Exercise prompt: Copy word for word the lines of the material below, from the line that contains "This screenshot has width=1128, height=1000." through the end of the material, leaving the pictures out of your answer.

Materials provided:
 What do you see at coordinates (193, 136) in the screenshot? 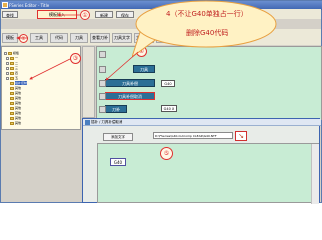
I see `file-path-field: D:\FSeries\G40-Cutcomp CLEAR\G40.NTF` at bounding box center [193, 136].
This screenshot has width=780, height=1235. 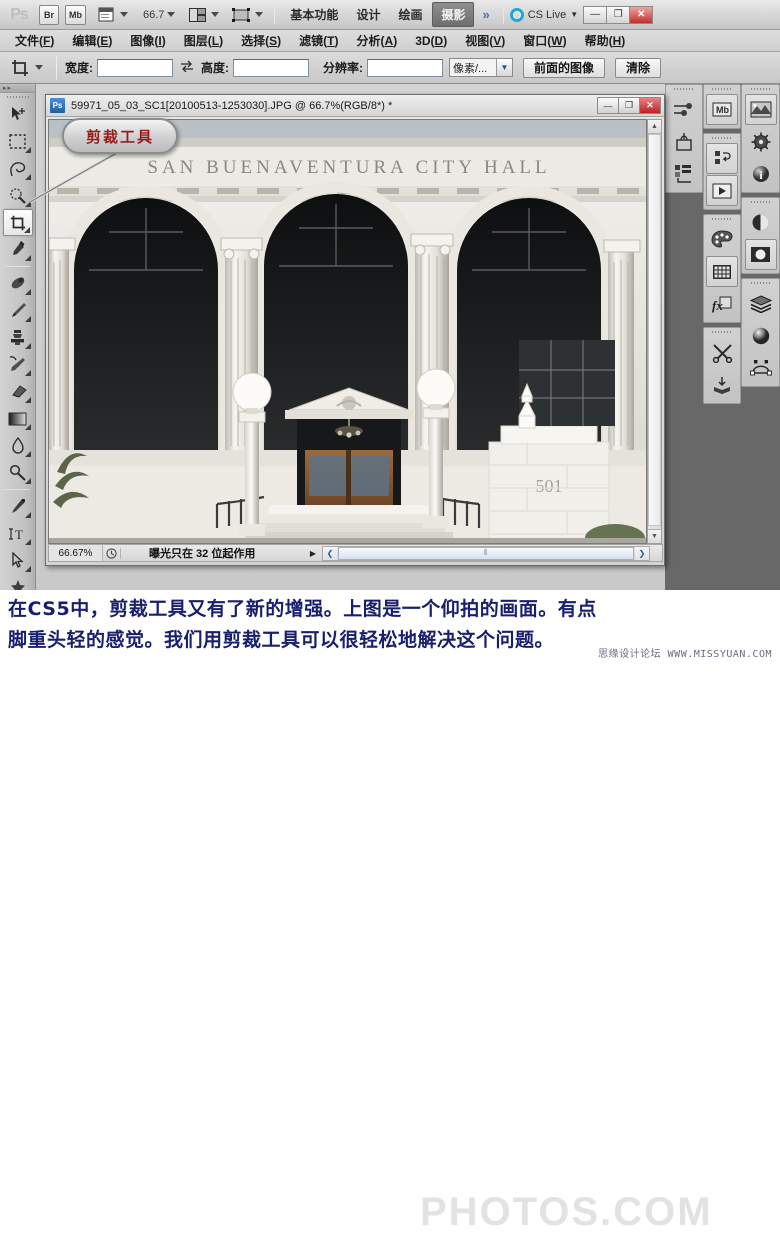 I want to click on spot-healing-tool, so click(x=18, y=284).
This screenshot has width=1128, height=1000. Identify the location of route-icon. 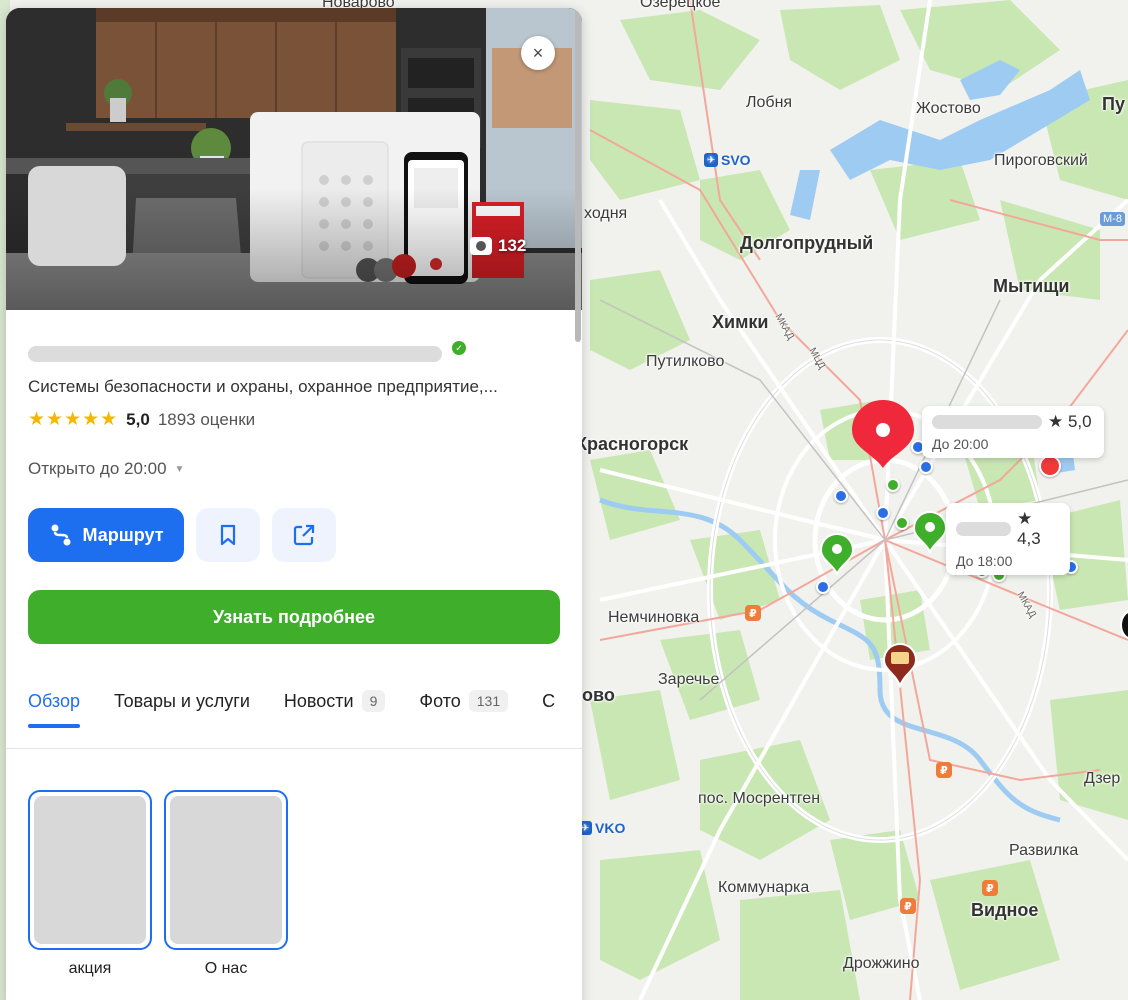
(61, 535).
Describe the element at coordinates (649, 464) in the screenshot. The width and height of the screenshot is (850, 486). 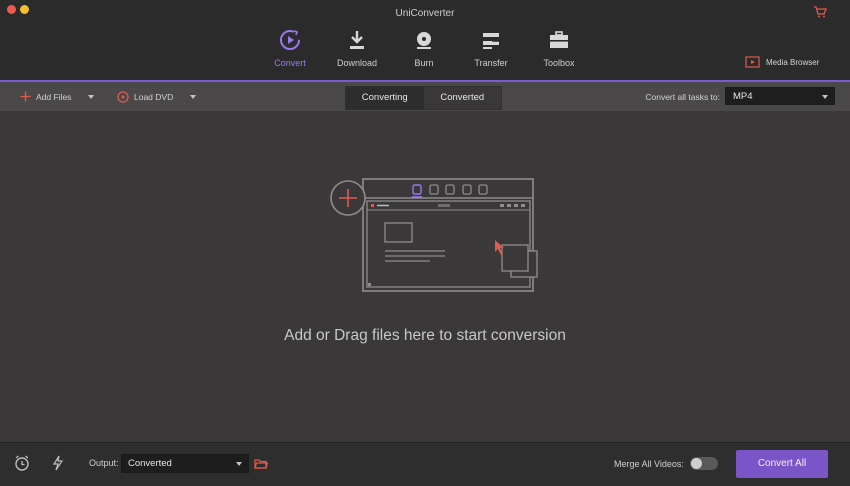
I see `merge-videos-label: Merge All Videos:` at that location.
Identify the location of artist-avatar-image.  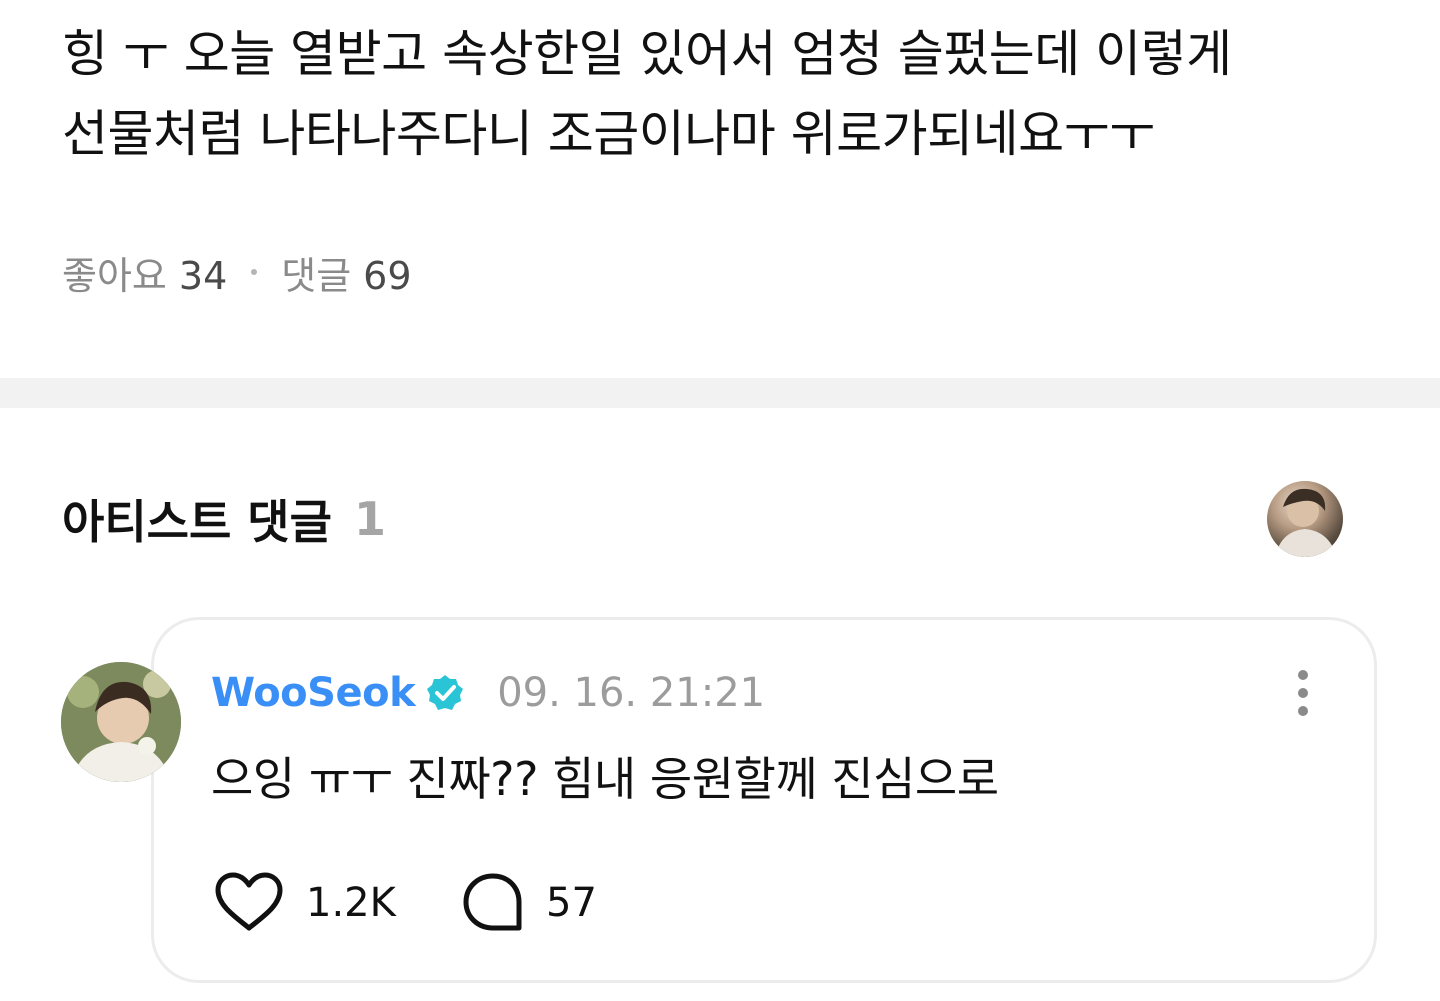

Solution for this exercise:
This screenshot has width=1128, height=1000. Identify the location of route-icon. 
(61, 535).
Describe the element at coordinates (649, 464) in the screenshot. The width and height of the screenshot is (850, 486). 
I see `merge-videos-label: Merge All Videos:` at that location.
Identify the location of artist-avatar-image.  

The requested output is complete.